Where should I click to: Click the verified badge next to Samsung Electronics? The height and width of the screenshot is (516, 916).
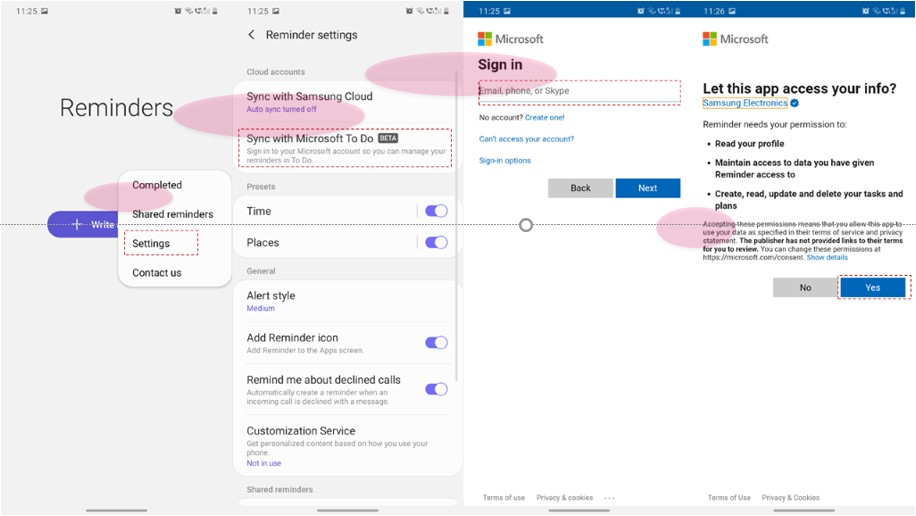[x=795, y=103]
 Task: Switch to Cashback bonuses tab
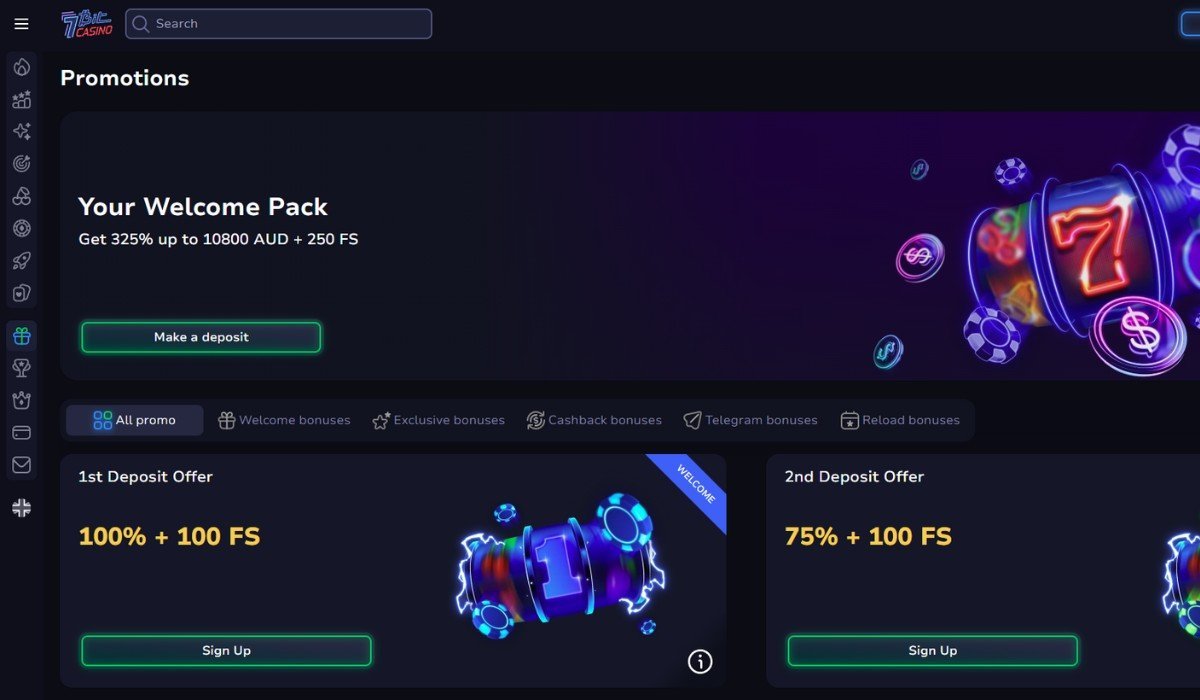(x=594, y=420)
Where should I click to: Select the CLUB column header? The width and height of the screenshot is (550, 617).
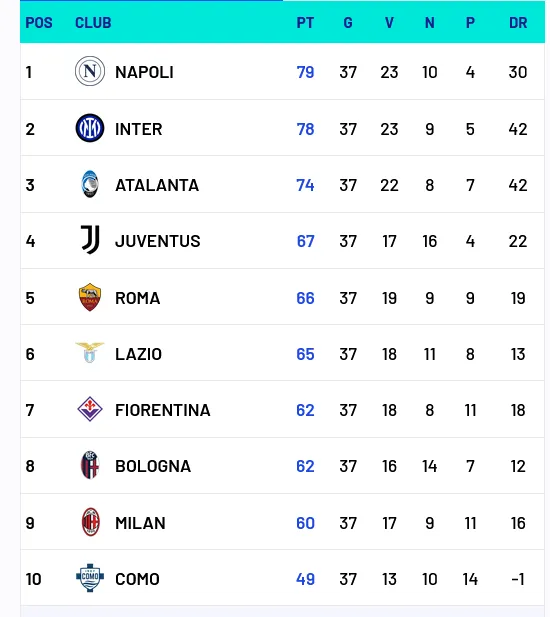click(x=93, y=23)
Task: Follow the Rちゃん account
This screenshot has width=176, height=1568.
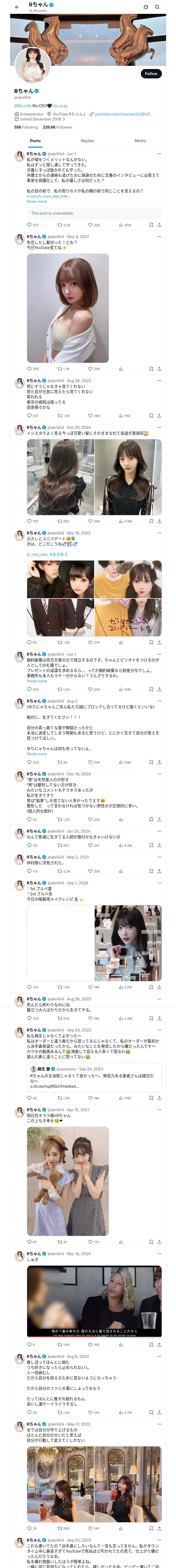Action: click(150, 74)
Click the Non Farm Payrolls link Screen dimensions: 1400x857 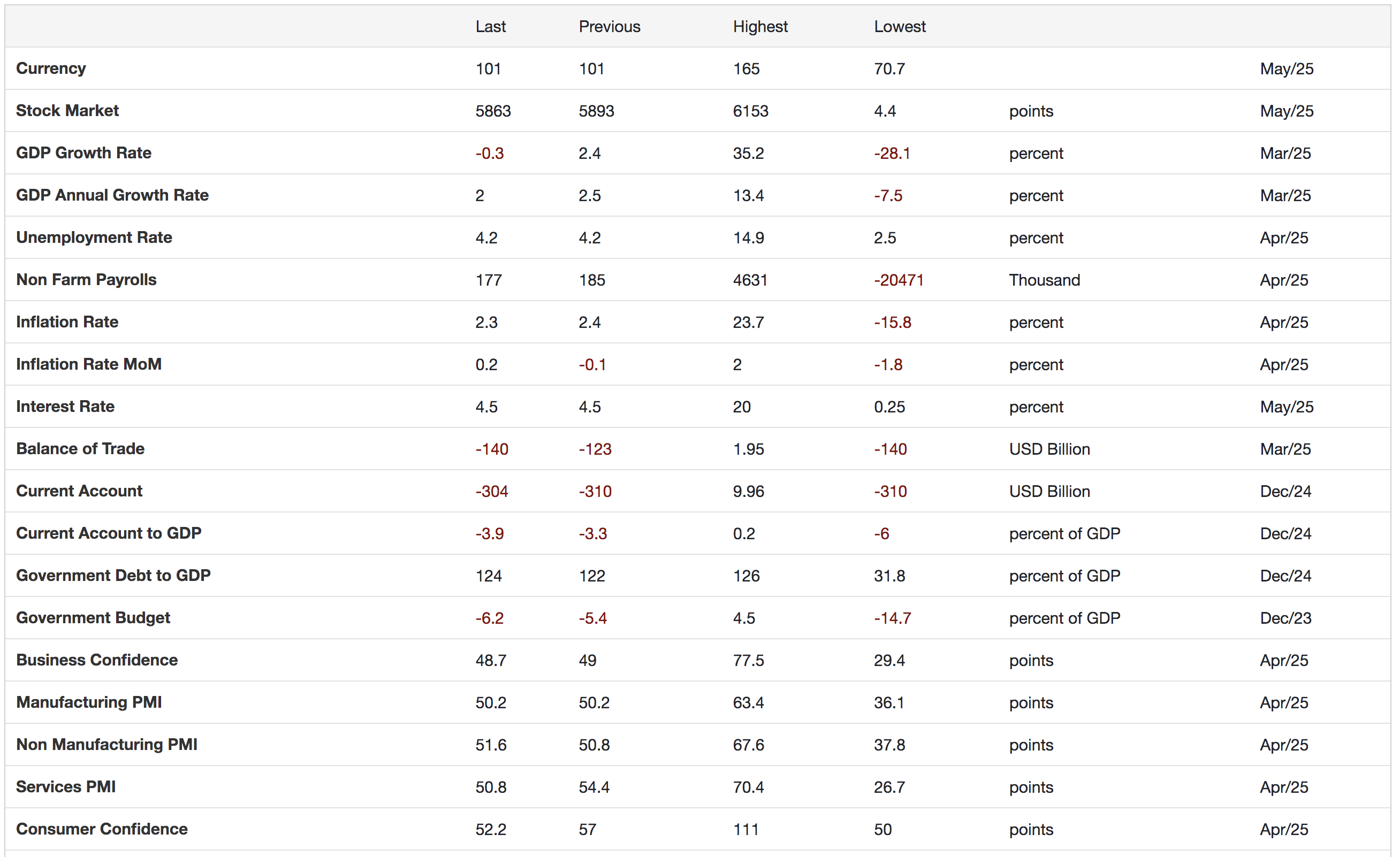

★ ★ ★ ★

- _WHAT IS REQUIRED_: Set out, exactly as given, the line that contains "Task: Follow the Rちゃん account" along with each line after it through the end of the records above; omit the pictures.

- _EXERCISE SOLUTION_:
Task: Follow the Rちゃん account
This screenshot has width=176, height=1568.
Action: click(150, 74)
Click the Non Farm Payrolls link Screen dimensions: 1400x857 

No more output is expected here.